## Document extract
Some years ago, I attended FOSDEM, an annual Open source Software conference hosted in Brussels. Initially, I followed a lecture about linters, an interesting but challenging topic. After 45 minutes, with a lot of notes and a mild headache, I decided to take it easy and join some friends in the history track of the conference. The topic was Digital Archaeology, I was unsure of what to expect, but the lecture ended up being one of the most fascinating talks I have ever attended at a conference.
It will be impossible to study retro-computers’ history in a few years since their software was written in now-obsolete languages. The hardware upon which it ran is dying, and the cassette tapes holding the software are physically disintegrating. Furthermore, the tapes and hardware production lines are long gone; a physical reconstruction will be implausible or at least astronomically expensive, and the emulators have their limitations.
This realisation blew my mind. At an age where you can lose your phone but can access all your data when you set up the next one, an illusion is created: digital objects are indestructible. I remember we talked about that a lot that night and a cautionary tale about the illusion of our data resilience nested in my mind.
During the early stages of my PhD studies, I came across an academic paper discussing the preservation of data journalism records. As tech companies close or stop to support products, data journalism and especially an integral part of it, visualisation, is exceptionally susceptible to deprecation. If you lose the visualisation of an article, you will lose some information. But as long as you have the data set, you can still reproduce it somehow; it will take time and effort, but it is doable. If you lose the data set, things are bad. You have completely lost the data part and only have the old fashion text, but that means you have lost half of the article since you can only see the commentary about the infographics and the data. The paper stops at that point since it is worried about the impact of technological change on data journalism.
Since journalism articles are a rough draft of history and more and more media companies are moving from print to digital editions, we must first identify the risks for our historical archives. What will happen if a digital media agency has to shut down? What about their digital archives and collected data sets?
I can think about three scenarios.
1 – Someone will buy it and keep the operation going, or, in the worst case, it will incorporate the data into its digital media operation. In that case, there may be lost data, but most of the publications will likely be available.
2 – Someone will buy it, but will not put money and effort. Therefore gradually, things will start to malfunction. Missing pictures, unsupported libraries and broken links will be commonplace after some time.

## Given information
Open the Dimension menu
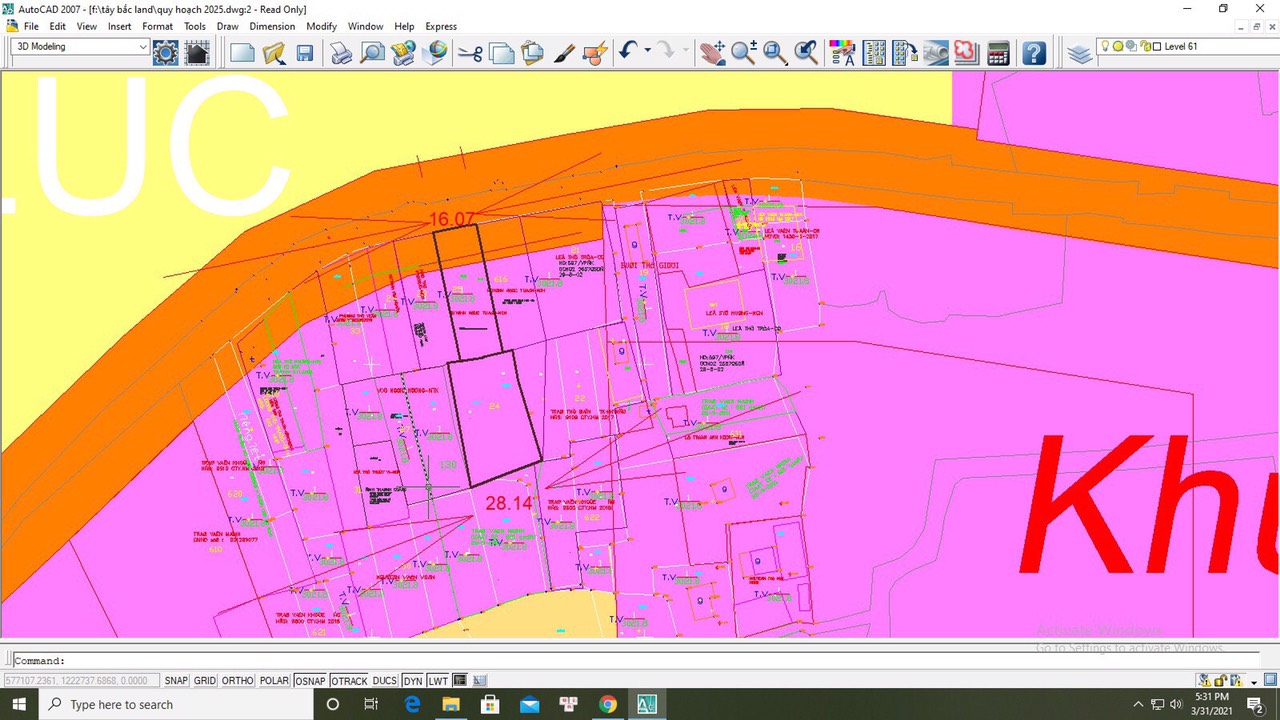This screenshot has width=1280, height=720. [x=272, y=26]
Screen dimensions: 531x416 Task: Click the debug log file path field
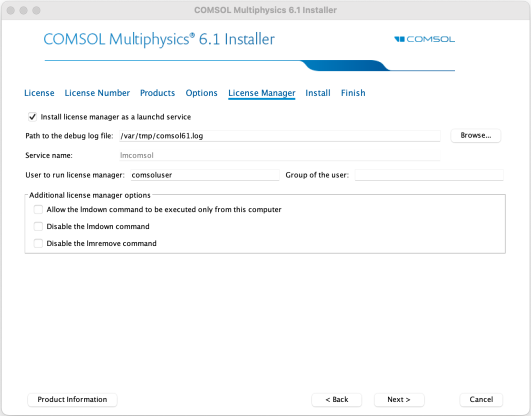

## Problem 1
Reproduce the part of the essay on digital preservation that opens with the words containing "It will be impossible" and closes with "in my mind.".
## Problem 2
Decide whether each statement agrees with the essay on digital preservation, answering yes or no and quoting the words that settle it: (a) The writer left the lecture on linters after 45 minutes. (b) The writer says that losing an article's data set is less serious than losing its visualization. (c) The writer describes four scenarios for a digital media agency that shuts down.
## Problem 3
Write the next part of the essay on digital preservation, starting after its last sentence.

## Result 1
It will be impossible to study retro-computers’ history in a few years since their software was written in now-obsolete languages. The hardware upon which it ran is dying, and the cassette tapes holding the software are physically disintegrating. Furthermore, the tapes and hardware production lines are long gone; a physical reconstruction will be implausible or at least astronomically expensive, and the emulators have their limitations.
This realisation blew my mind. At an age where you can lose your phone but can access all your data when you set up the next one, an illusion is created: digital objects are indestructible. I remember we talked about that a lot that night and a cautionary tale about the illusion of our data resilience nested in my mind.

## Result 2
(a) Yes: "After 45 minutes, with a lot of notes and a mild headache, I decided to take it easy"
(b) No: "If you lose the data set, things are bad."
(c) No: "I can think about three scenarios."

## Result 3
3 – It just shut down. No one cares, and most likely, all the digital archives stored in the server will probably be deleted to make space for the next paying customer.
I have to mention on this point that some initiatives for the preservation of digital archives already exist, like https://web.archive.org, and although old websites are available in a basic form, they contain several findability limitations, there are problems with unsupported multimedia components and almost nonexistent support for anything that has to do with infographics and datasets. See, for example, what happens if you try to access The Guardian’s data sets through the web.archive web site.
Now that we have identified the risks, we can think about possible solutions. As we know, open data can be considered the data that are free of charge and available to reuse (as long as you mention the source), which journalistic articles are. The problem is that in their simplest form, they are plain text without any indicators about the information they contain. Therefore, they are not available in a machine-readable format; however, that is something we can work on.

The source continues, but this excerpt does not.